I have used Watermark (formerly Seattle Telco) since Josh Feit, several hundred others, and I marched into Washington Mutual to cancel our accounts after they were found to be lobbying against mass transit. Watermark merged with Sound about two years ago,f and my experience has been that they (or, I should say, we) have gone downhill since. It seems that when old Watermark policies conflict with Sound policies, the policy adopted by the new combined organization is the one that does not benefit the member. I, myself, have not been a particularly proactive member, so I'm as guilty as the next of allowing this to slide.

Don't be naive, Kshama. Grow up, Kshama. You're never going to accomplish anything with that attitude, Kshama. Let the adults show you how it's done, Kshama.

Where's Ed Murray? Ed will set the real agenda. Watch and learn, Kshama.
Close bank accts with Wells Fargo now. Why wait until 2018? If there is a contract, their fraudulent illegal behavior has to invalidate the agreement. The City is condoning criminal acts by continuing any business with them. Public funds should not be at risk. No debate about this.
@12 I keep joining co-ops, credit unions, member-owned entities like Group Health, Cascade bank(now absorbed into Opus bank) was a member shareholder bank with another name long ago, - and they keep morphing into standard issue entities. During the United Nations year of the coop 2012 - they had a panel where with some pretty frank discussion about how much of a co-op organizations like PCC really end up being. I haven't always been involved in the governance, but I do tend to attend annual meetings. I think the frustrating part is that leaders to the board are recruited for their business or connections without any thought to their understanding or commitment to the basic premises of co-operatives. I'm anxious to see what suggestions you get here.
@12 I don't know about active membership because I'm not interested in being an active member, but WSECU (Washington State Employees Credit Union) and Inspirus Credit Union (formerly WA School Employees Credit Union) are GREAT, very low interest rates for loans and credit cards, zero fees, extremely helpful and responsive customer service. They used to be for state and school employees only, but I think they've recently opened up membership to everyone who live in WA.
This is what I both love and hate about CM Sawant.
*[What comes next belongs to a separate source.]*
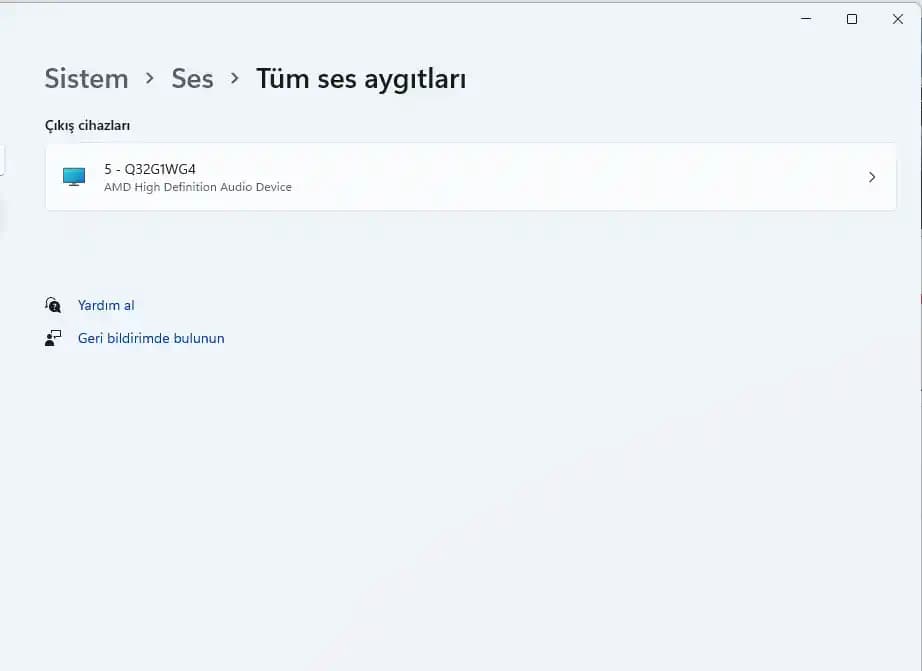Click AMD High Definition Audio Device subtitle

(198, 187)
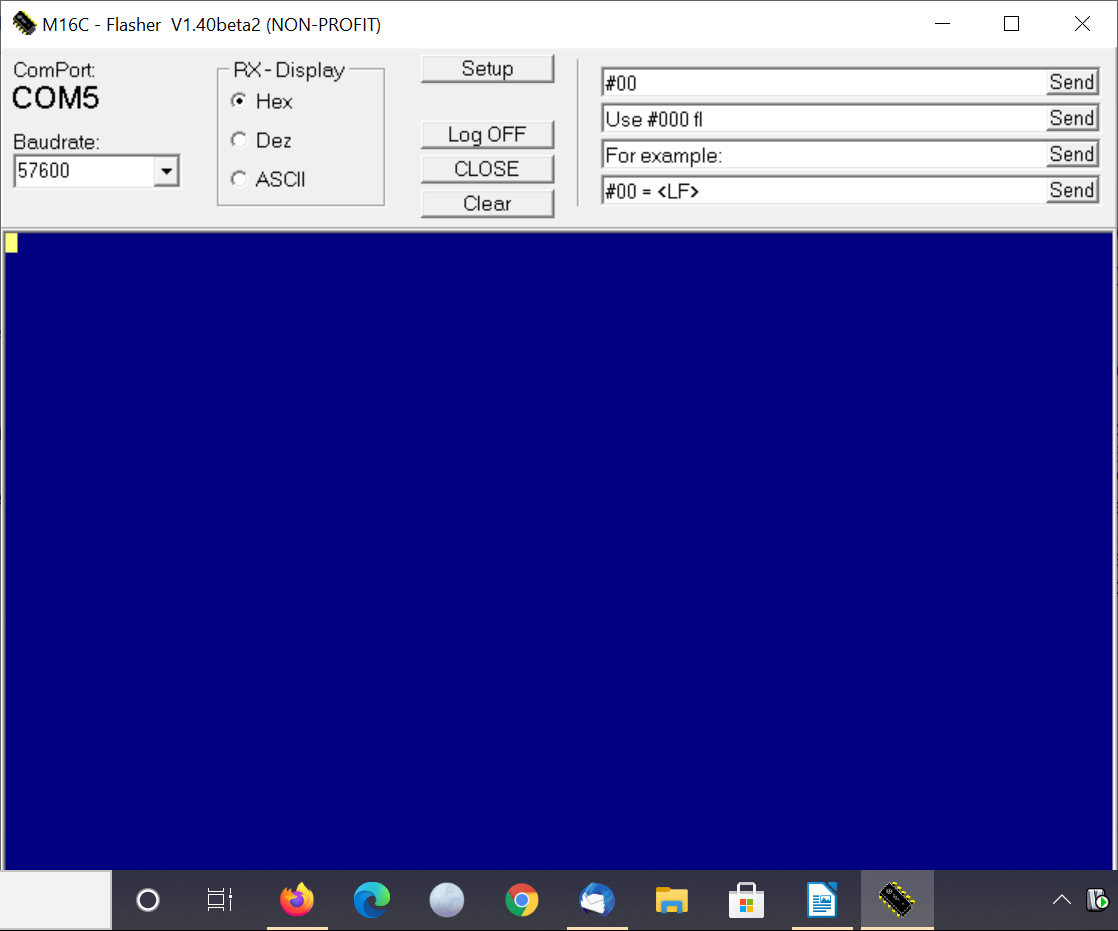Select the Hex RX-Display option
Image resolution: width=1118 pixels, height=931 pixels.
pyautogui.click(x=239, y=101)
On the one hand, it's great to have her take on the banks, which are all terrible. On the other hand, the city switching banks is not like you or I going into the local branch and making a big thing out of getting a cashier check. It's a complicated matter that would take months to do and cost a lot of money to implement. In the meantime, city government has a need for a stable banking environment.
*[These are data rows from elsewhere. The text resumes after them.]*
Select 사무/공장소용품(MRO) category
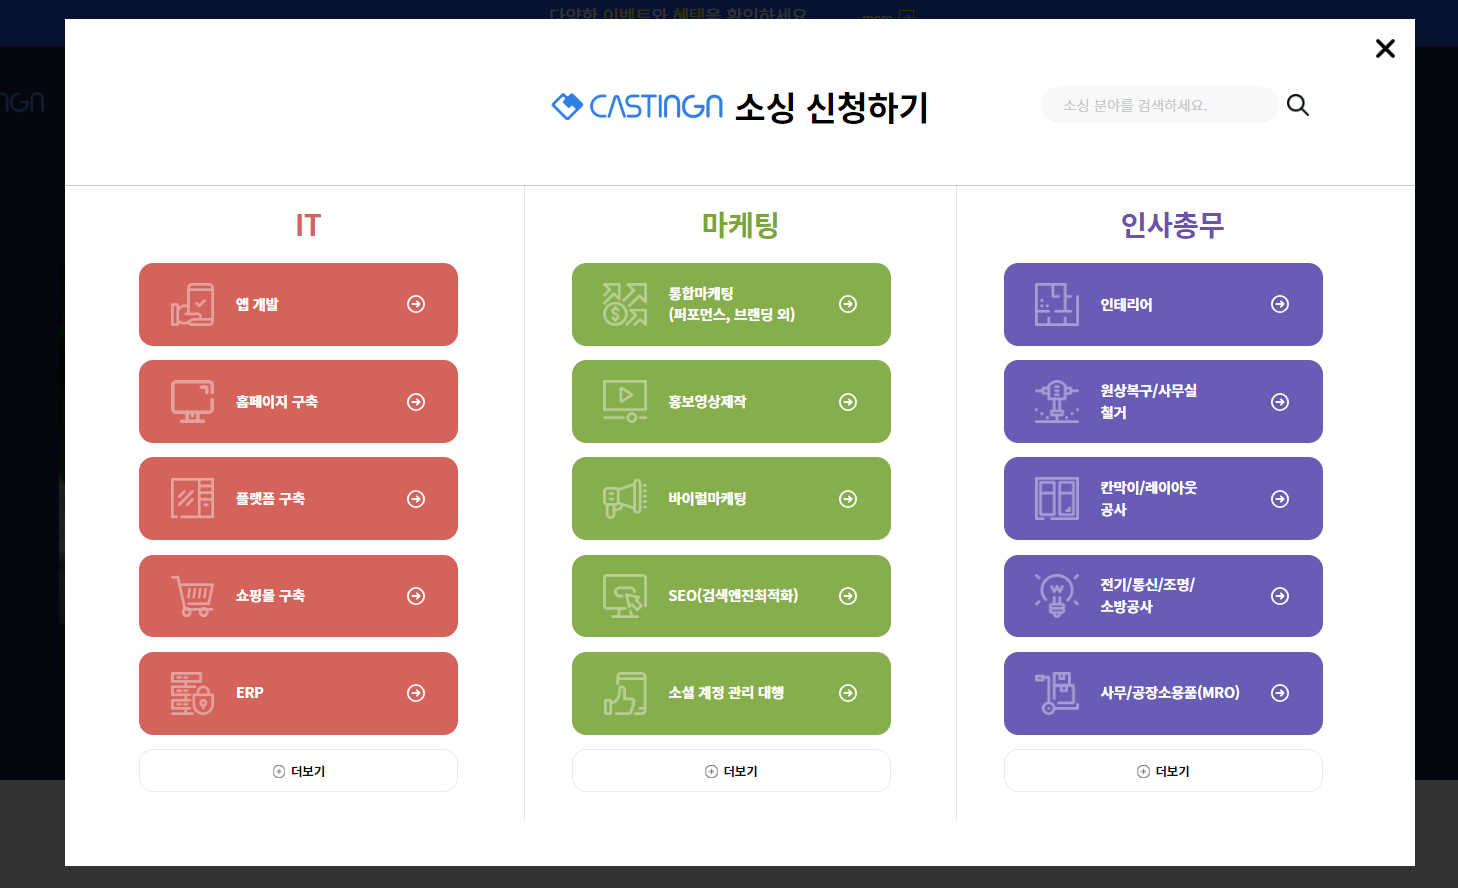 (1163, 693)
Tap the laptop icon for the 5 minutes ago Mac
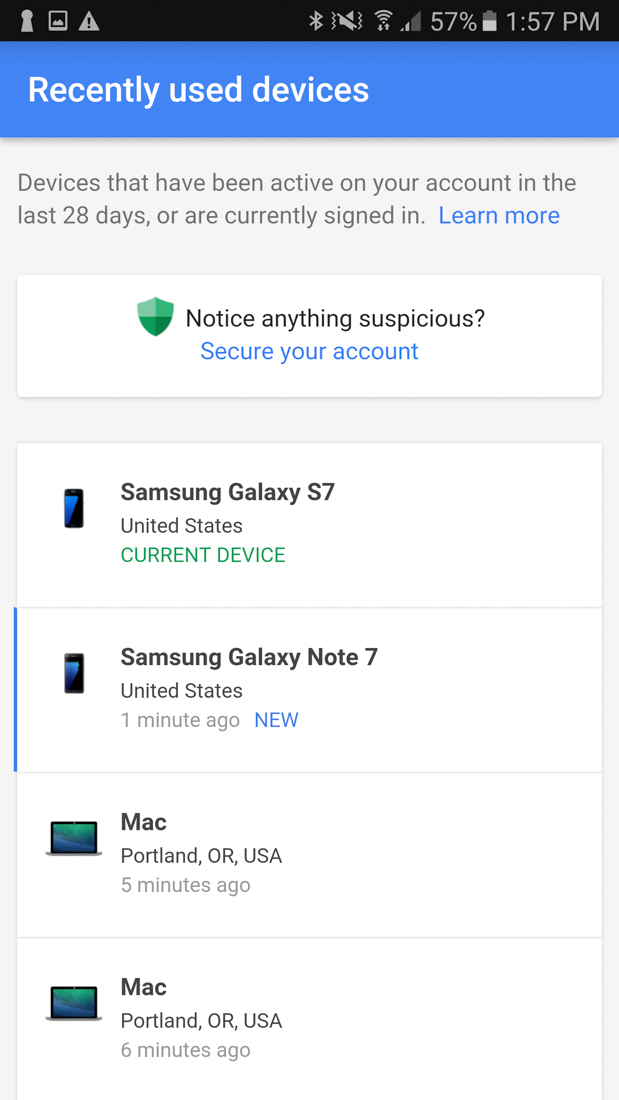Viewport: 619px width, 1100px height. click(x=74, y=838)
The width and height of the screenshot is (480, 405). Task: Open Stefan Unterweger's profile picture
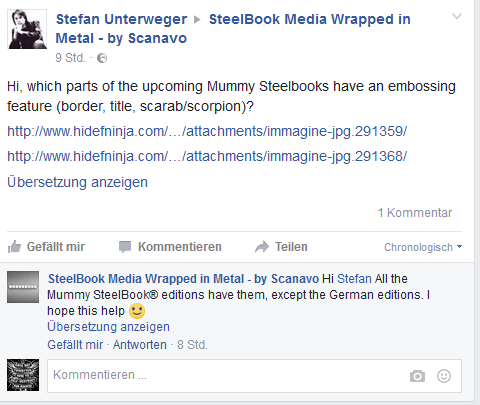click(27, 29)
Also, I heard that state law prohibits municipalities from using credit unions for their banking needs. I don't know if that's true, but it sounds like something state law would prohibit.

@4, @5, @5, If abuse by the private sector wasn't systemic, then we would be speaking the same language. However, our problems go much much (much) deeper and to argue about one single company is not going to help. This is an example of what failure looks like in an under regulated private sector. It's just an example and to believe that Wells Fargo is any different than any other large bank, corporation, or any other large private venture is naive and doing yourself and everyone else a disservice. We should expect our legislatures to sever their relationships with the private sector and they should begin rationally and conservatively regulating them. Then enforcing those regulations. But to spit at one company thinking we've accomplished anything is useless.
"political relationships".
Furthermore, Sawant should be spending more time making the city work for us. Regulating the private sector is not a role entrusted to city administrators. That should happen at a State and a Federal level to be effective.